_WHAT TO DO_: Turn the entries below into a numbered list with no blank lines, and leave the pictures out.

_RAW RECORDS_:
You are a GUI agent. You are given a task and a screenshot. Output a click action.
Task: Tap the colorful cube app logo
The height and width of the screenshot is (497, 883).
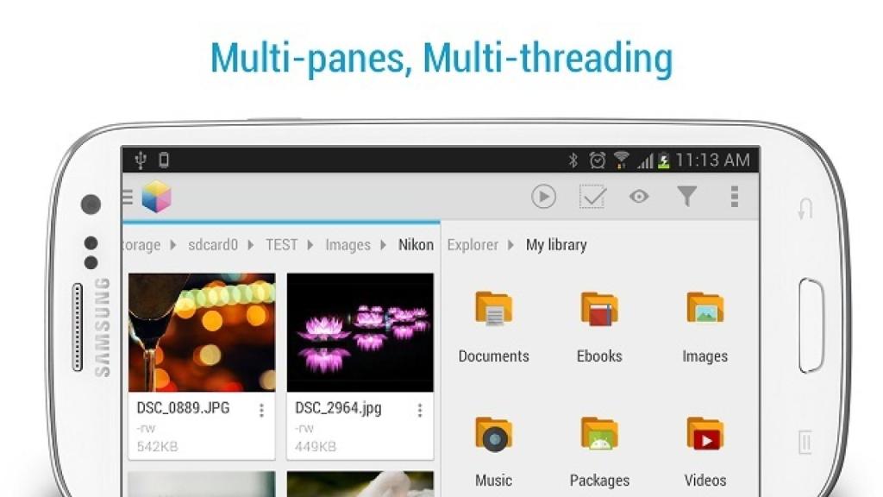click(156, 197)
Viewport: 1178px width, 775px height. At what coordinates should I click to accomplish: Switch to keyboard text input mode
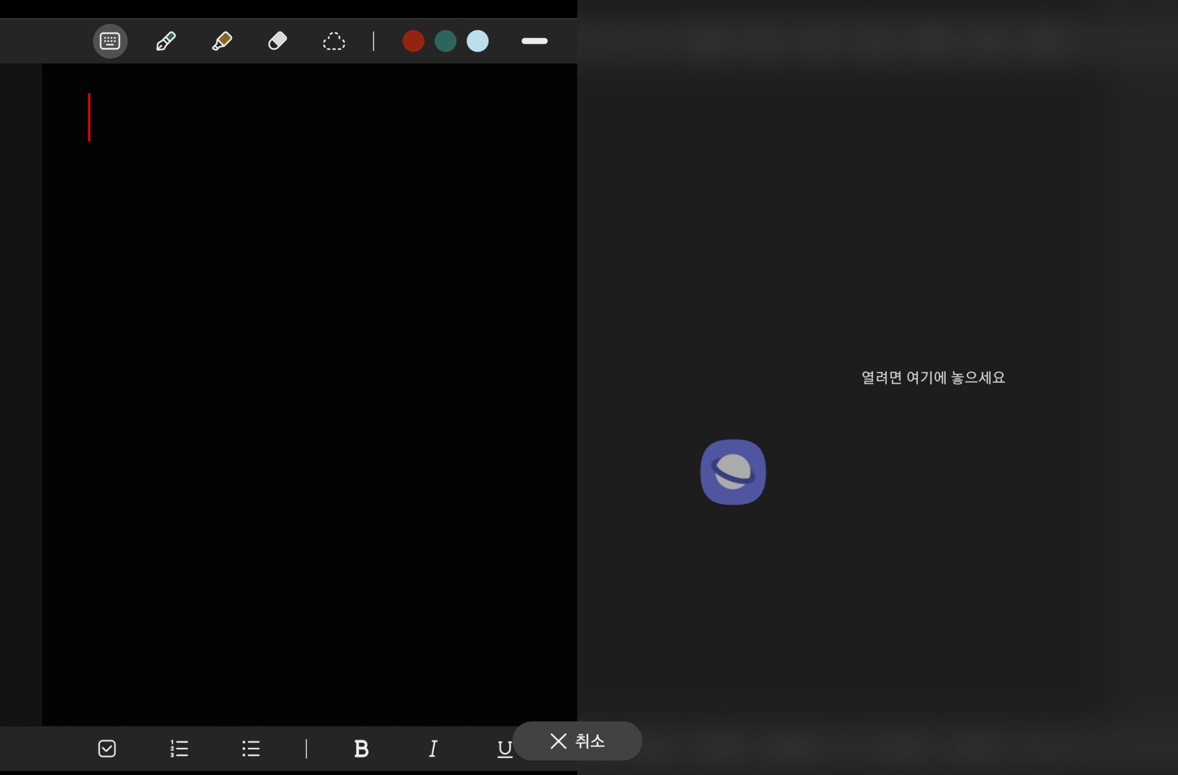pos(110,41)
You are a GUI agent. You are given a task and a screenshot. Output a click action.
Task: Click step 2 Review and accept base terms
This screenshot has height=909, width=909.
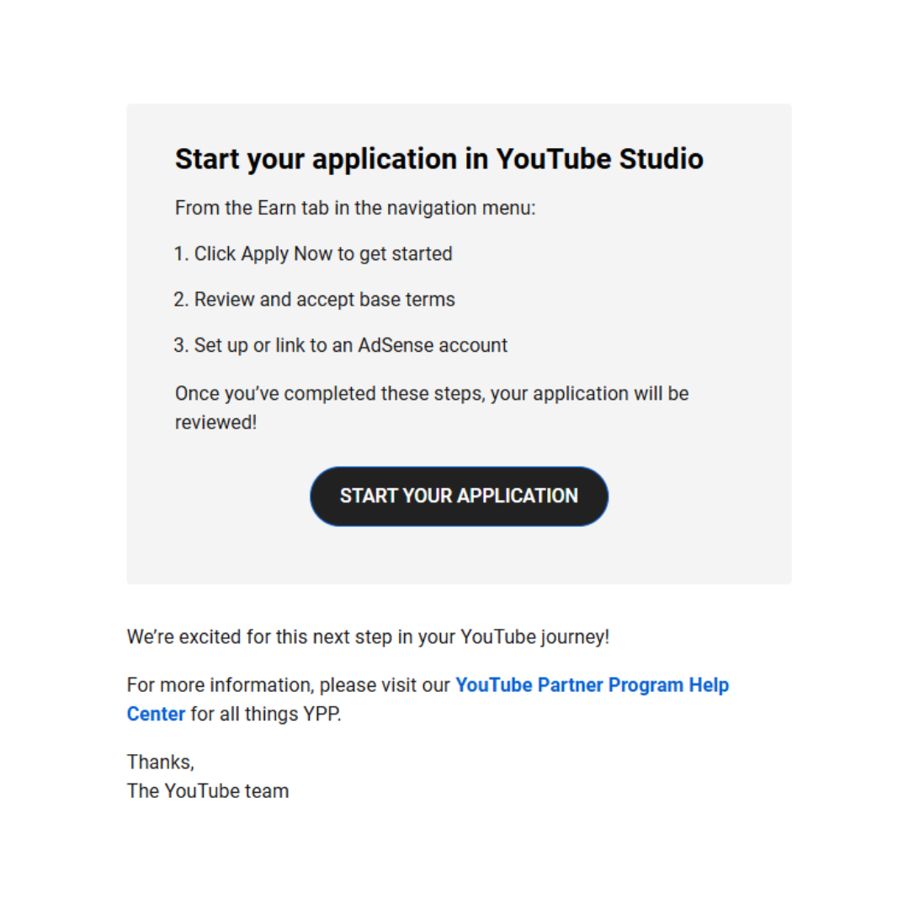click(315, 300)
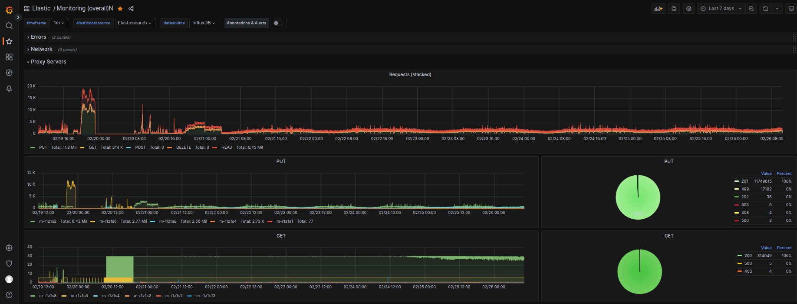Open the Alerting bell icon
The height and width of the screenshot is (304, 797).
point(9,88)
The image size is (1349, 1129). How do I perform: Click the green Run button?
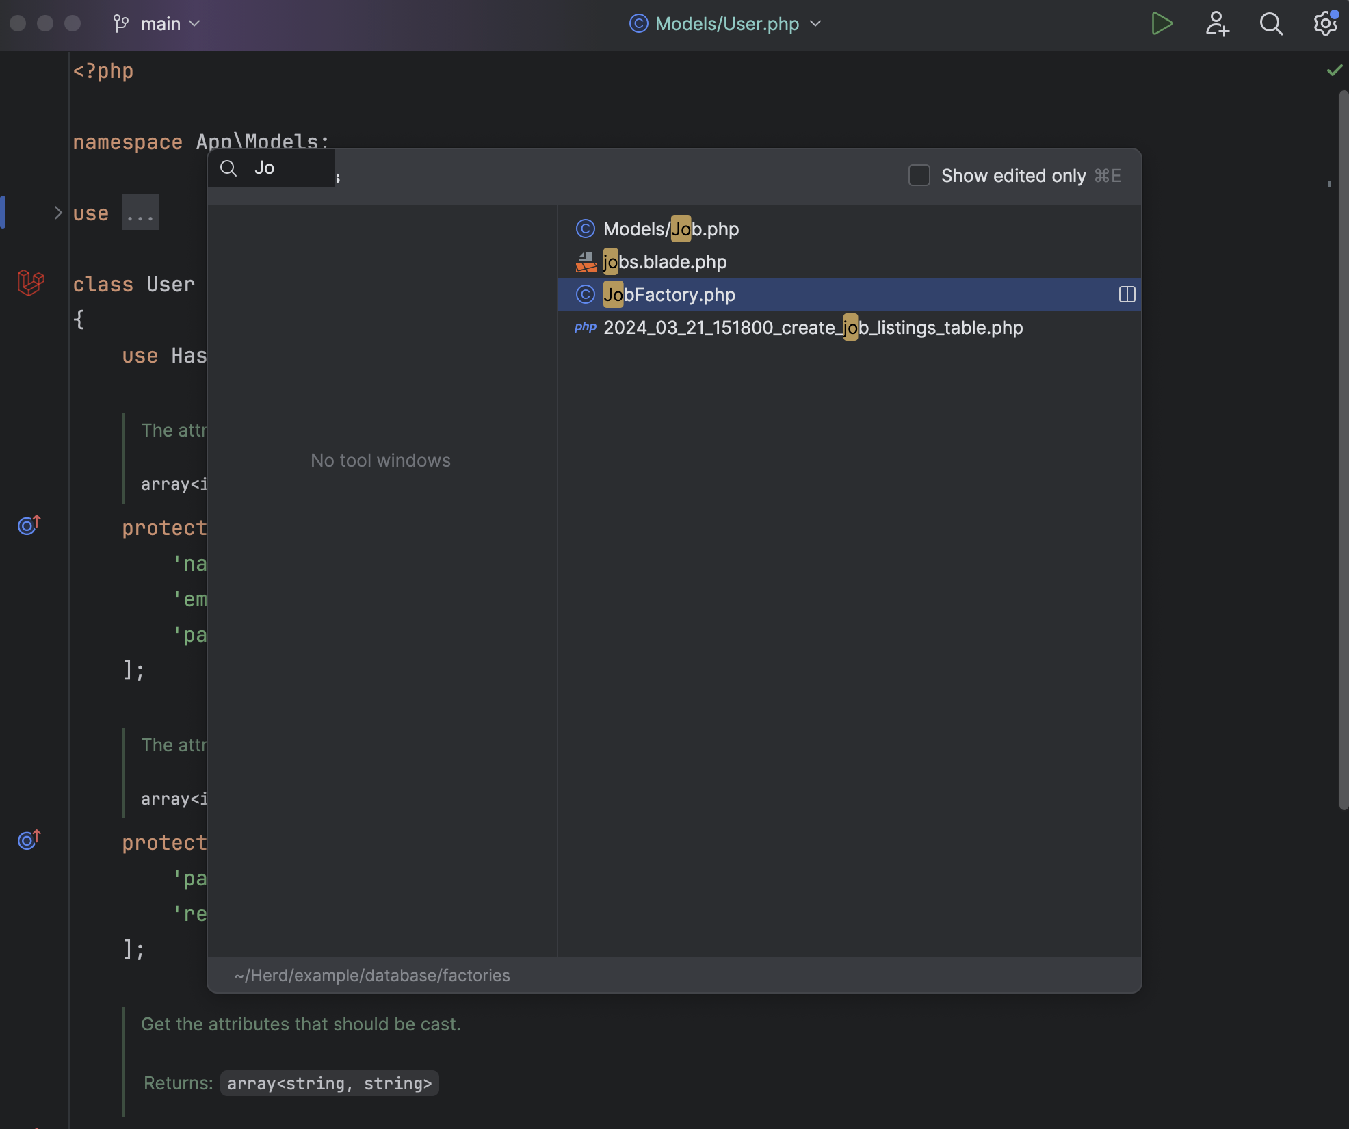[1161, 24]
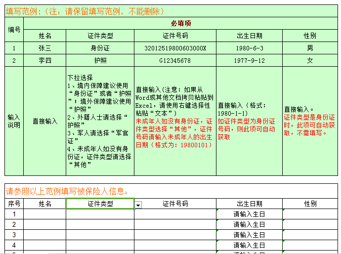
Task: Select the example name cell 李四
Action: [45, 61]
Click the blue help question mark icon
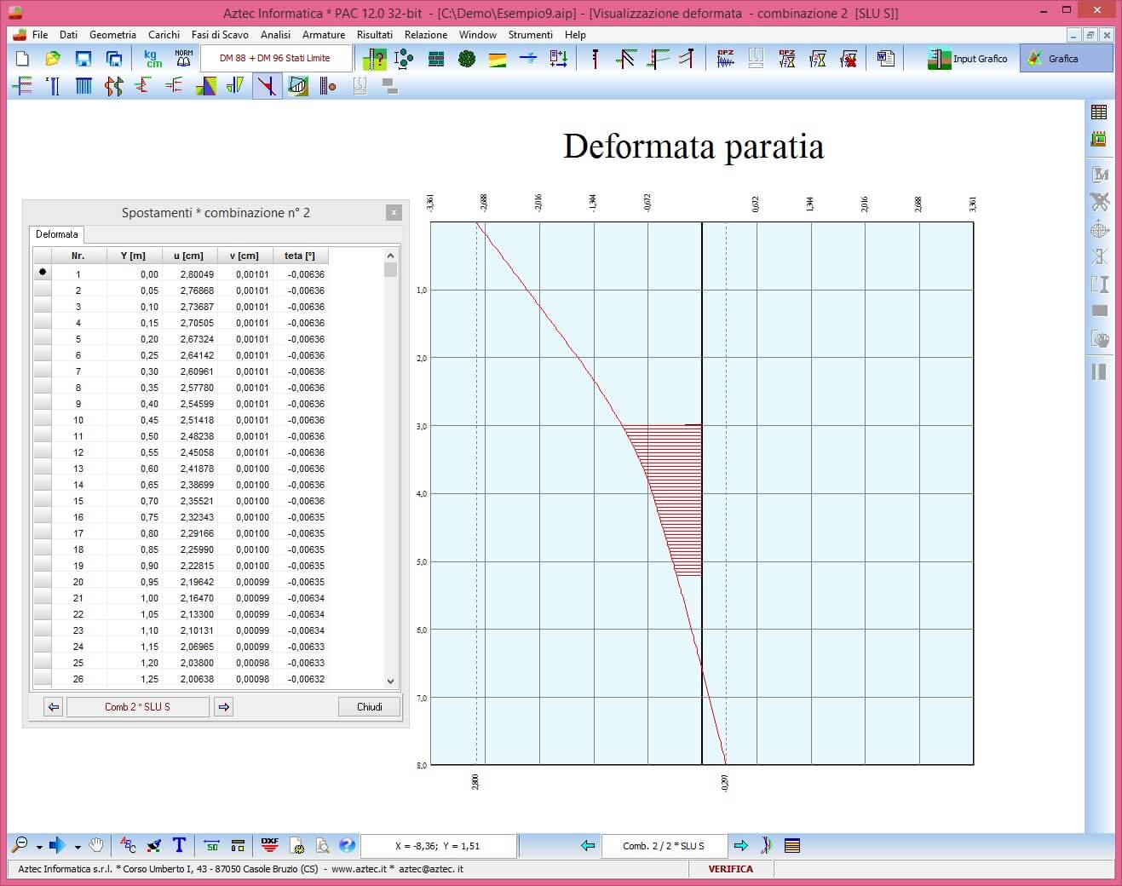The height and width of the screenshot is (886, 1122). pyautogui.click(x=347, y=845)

_RESPONSE_:
1. You are a GUI agent. You are given a task and a screenshot. Output a click action.
2. Task: Tap the colorful cube app logo
3. The height and width of the screenshot is (497, 883).
4. click(156, 197)
5. Viewport: 1178px width, 775px height. At what coordinates should I click to accomplish: Switch to keyboard text input mode
6. pos(110,41)
7. You are a GUI agent. You are given a task and a screenshot. Output a click action.
8. Task: Click step 2 Review and accept base terms
9. This screenshot has height=909, width=909.
10. click(315, 300)
11. Open the Alerting bell icon
12. The height and width of the screenshot is (304, 797).
13. point(9,88)
14. The image size is (1349, 1129). How do I perform: Click the green Run button?
15. [1161, 24]
16. Task: Select the example name cell 李四
17. Action: [45, 61]
18. Click the blue help question mark icon
19. The height and width of the screenshot is (886, 1122). pyautogui.click(x=347, y=845)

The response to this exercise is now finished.